Olhar para o mundo com mais atenção é algo que muitas pessoas só percebem quando não conseguem enxergar por algum problema na visão. Em alusão ao 'Setembro Verde', mês dedicado à conscientização sobre a doação de órgãos, a Secretaria de Estado da Saúde (SES) destaca a importância da doação de córneas. Histórias de superação, como de pacientes que passaram por múltiplos transplantes e recuperaram a visão, mostram como este gesto de solidariedade é capaz de devolver a independência, a esperança e a alegria de viver.

É o caso do delegado de polícia, Bruno Santana, que realizou o transplante de córnea há dois anos. Ele disse que foi um procedimento necessário diante do risco de perfuração da córnea, o que exigiu antes um transplante chamado tectônico, feito de forma preventiva para evitar complicações maiores. Mas a história dele com transplantes começou bem cedo. "Fiz o primeiro transplante aos oito anos, após uma infecção neonatal. Como a córnea é um tecido avascular, qualquer pessoa pode ser doadora, mas no meu caso a cicatrização impediu a passagem da luz para o cérebro, o que levou à necessidade do transplante", relembrou.

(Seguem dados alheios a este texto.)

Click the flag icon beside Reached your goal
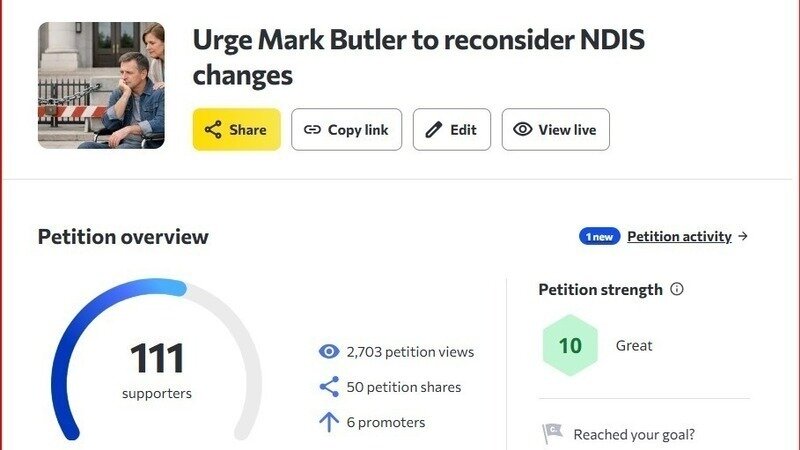800x450 pixels. pyautogui.click(x=553, y=434)
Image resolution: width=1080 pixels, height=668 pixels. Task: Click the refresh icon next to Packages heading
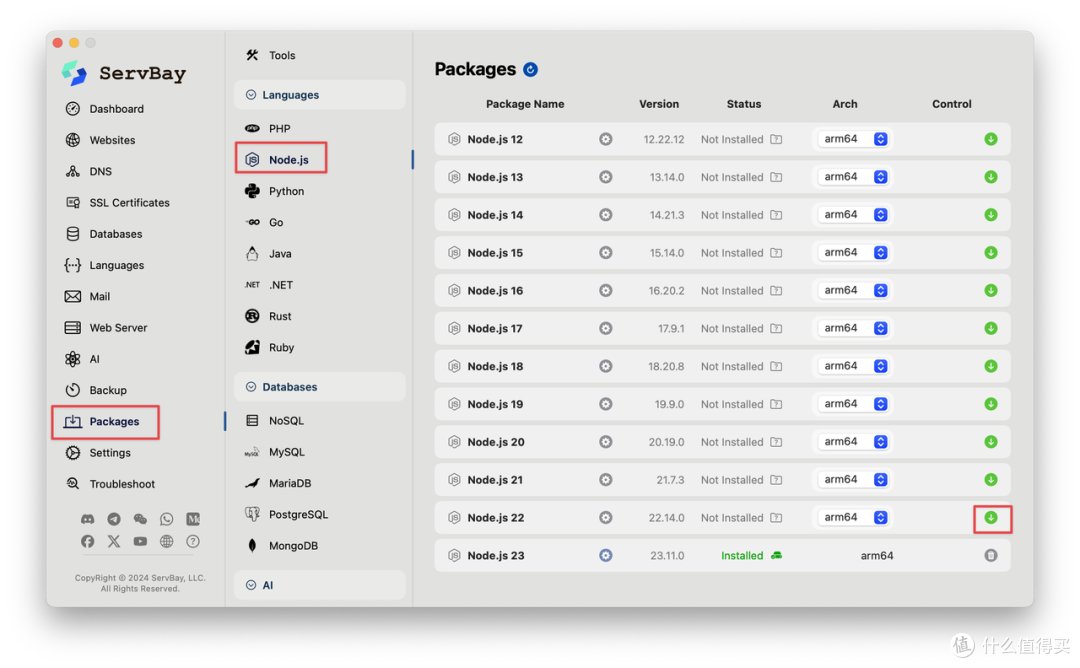tap(531, 70)

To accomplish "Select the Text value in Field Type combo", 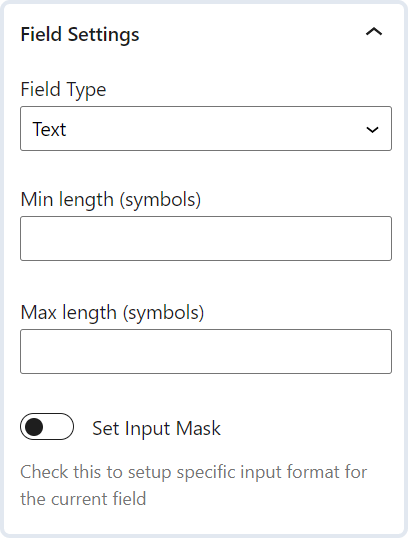I will (x=49, y=129).

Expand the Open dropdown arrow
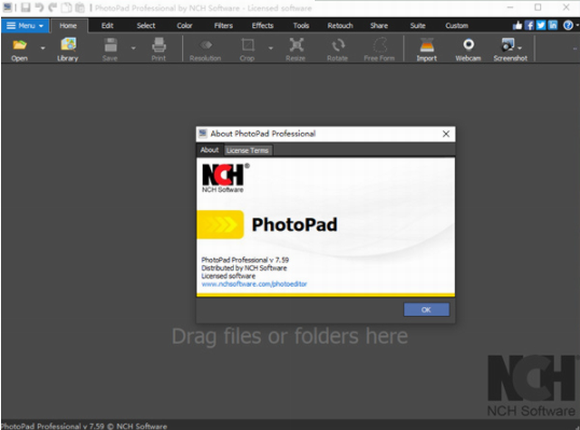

No total, Bruno passou por quatro transplantes. O segundo aconteceu aos 21 anos, quando já estava na universidade. "A córnea, assim como outros tecidos do corpo, tem uma espécie de validade, relacionada à expectativa de vida e às condições de saúde. No meu caso, houve falência da córnea e precisei de um novo transplante". O terceiro veio aos 30 anos, também por falecimento da córnea, seguido do transplante tectônico. "Agora, graças a Deus, este último é definitivo. O que me permite estar aqui, vendo e conversando com vocês", destacou.

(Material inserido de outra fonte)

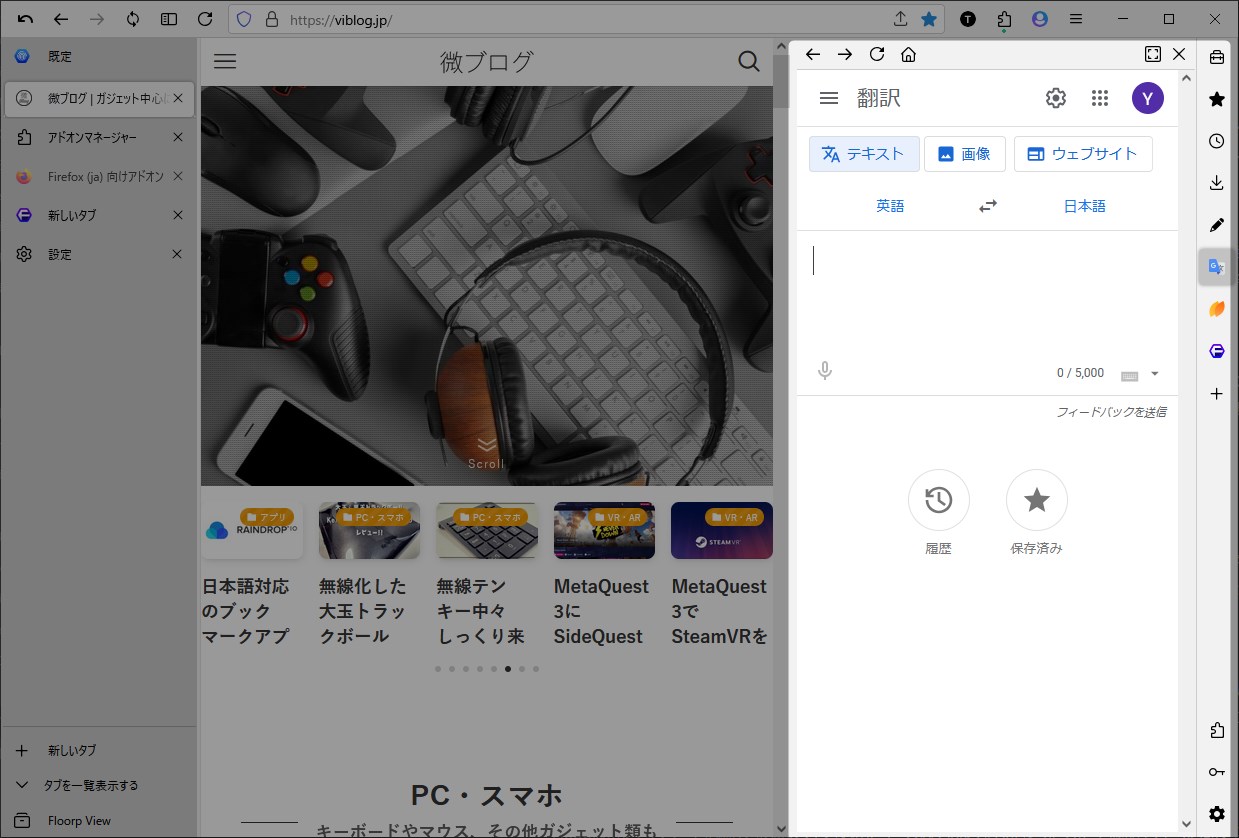Open Google Translate settings gear icon

coord(1055,97)
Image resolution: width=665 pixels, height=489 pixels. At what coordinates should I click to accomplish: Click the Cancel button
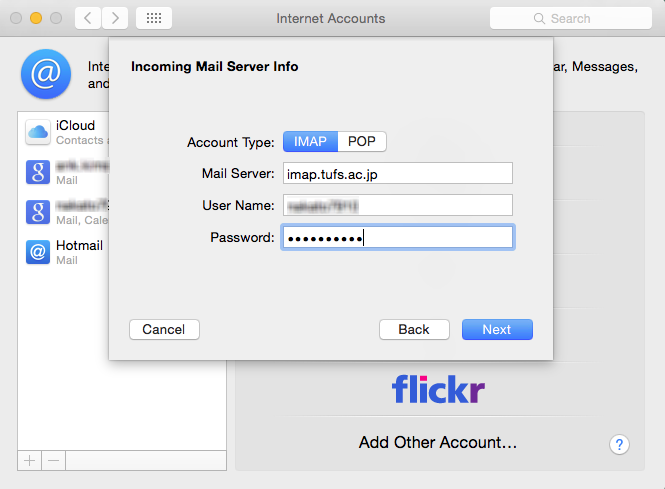click(x=164, y=330)
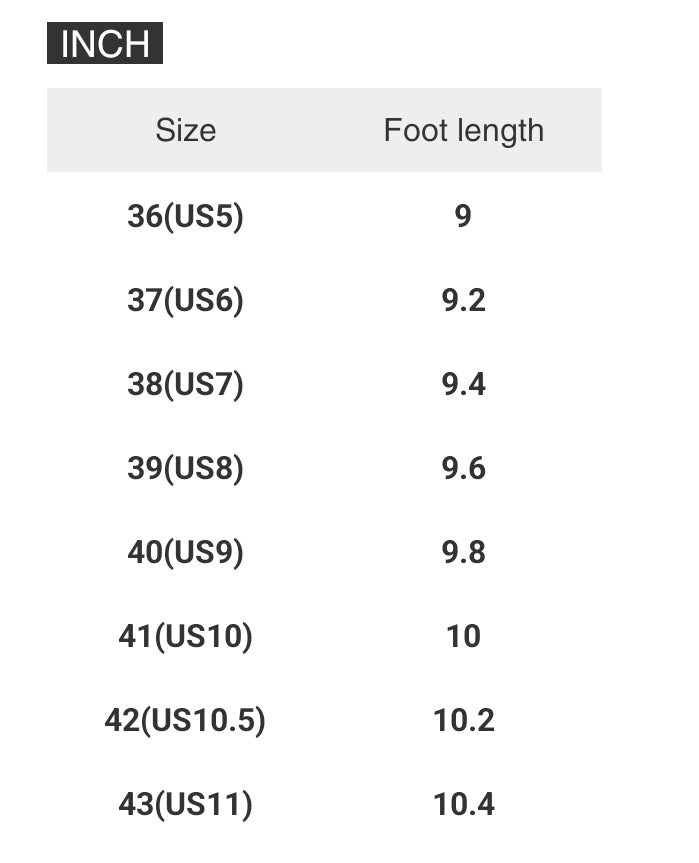Select the 39(US8) size row
Viewport: 699px width, 863px height.
(185, 468)
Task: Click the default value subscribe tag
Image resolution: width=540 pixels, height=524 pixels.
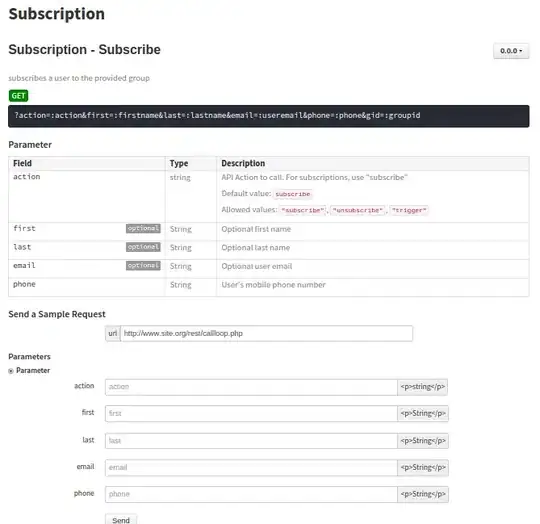Action: pos(293,194)
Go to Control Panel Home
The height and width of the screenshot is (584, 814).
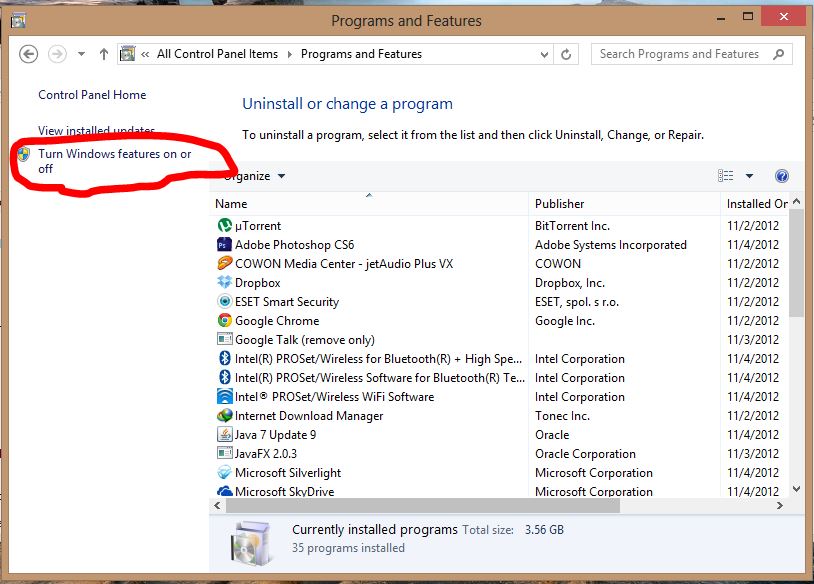click(92, 95)
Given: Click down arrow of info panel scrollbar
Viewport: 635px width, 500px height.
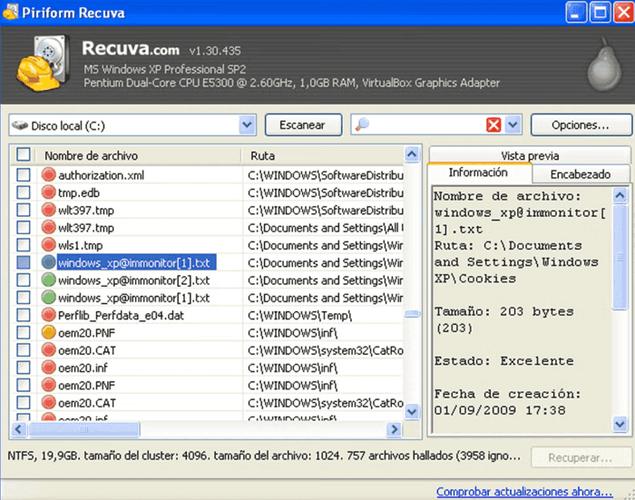Looking at the screenshot, I should [x=620, y=424].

O delegado lembra que cada transplante o fez refletir sobre a importância da doação de órgãos. "Tenho que cuidar desse órgão, que veio graças a uma família que, em meio à dor da perda, permitiu que eu pudesse viver melhor. Isso é um legado que eu honro todos os dias. Não conheço os doadores nem as famílias, mas sei que este gesto de cidadania e solidariedade é o que me permite estar aqui. A doação de órgãos não é apenas solidariedade, é um ato de cidadania. É permitir que outra pessoa continue vivendo, trabalhando, convivendo, relacionando-se. É algo que transcende religião, espiritualidade ou crença. É a chance real de transformar vidas", concluiu Bruno.

Dados

De acordo com a Associação Brasileira de Transplantes de Órgãos (ABTO), Sergipe possui demanda estimada de 206 transplantes de córneas, 137 de rim, 57 de fígado, 18 de coração e 18 de pulmão. Em 2024, o estado superou a meta de córneas, realizando 226 procedimentos desse tipo. "Sergipe viveu um cenário positivo no campo dos transplantes de córnea. Naquele ano, a lista de espera chegou a ser zerada, já que a quantidade de doadores permitiu atender todos os pacientes que aguardavam há menos de um ano pelo procedimento", detalhou a gestora do Banco de Olhos de Sergipe, Flávia Borges.

Em 2025, até o mês de agosto, cerca de 217 pessoas aguardam por um transplante de córnea no estado. No mesmo período, foram realizados 145 transplantes de córneas ópticas destinados a devolver a visão, 14 transplantes de córnea tectônica usados em situações emergenciais para preservar a estrutura do olho e 1 transplante de esclera, tecido utilizado em reconstruções.

Acesso

Segundo a coordenadora da Organização de Procura de Órgãos de Sergipe (OPO/SE), Darcyana Costa, quando alguém precisa de um transplante de córnea, o primeiro passo é procurar um médico oftalmologista especializado nesse tipo de cirurgia. O profissional avaliará se realmente há indicação para o transplante e faz o cadastro do paciente no sistema nacional que organiza a fila de transplantes. "Enquanto isso, o Banco de Olhos de Sergipe acompanha os registros de óbitos por parada cardiorrespiratória. Quando a pessoa falecida não apresenta nenhuma condição que impeça a doação, a equipe entra em contato com a família para oferecer a possibilidade de doar as córneas. Se a família autorizar, o Banco de Olhos faz a retirada, prepara e preserva as córneas, além de cadastrar o doador no sistema nacional", disse Darcyanna.

A partir desse processo, as córneas ficam disponíveis para a Central de Transplantes de Sergipe, que organiza a distribuição entre os pacientes da lista. Quando surge uma compatibilidade, a Central avisa os médicos transplantadores sobre a disponibilidade do tecido. O médico do receptor confirma o aceite e agenda a cirurgia de transplante.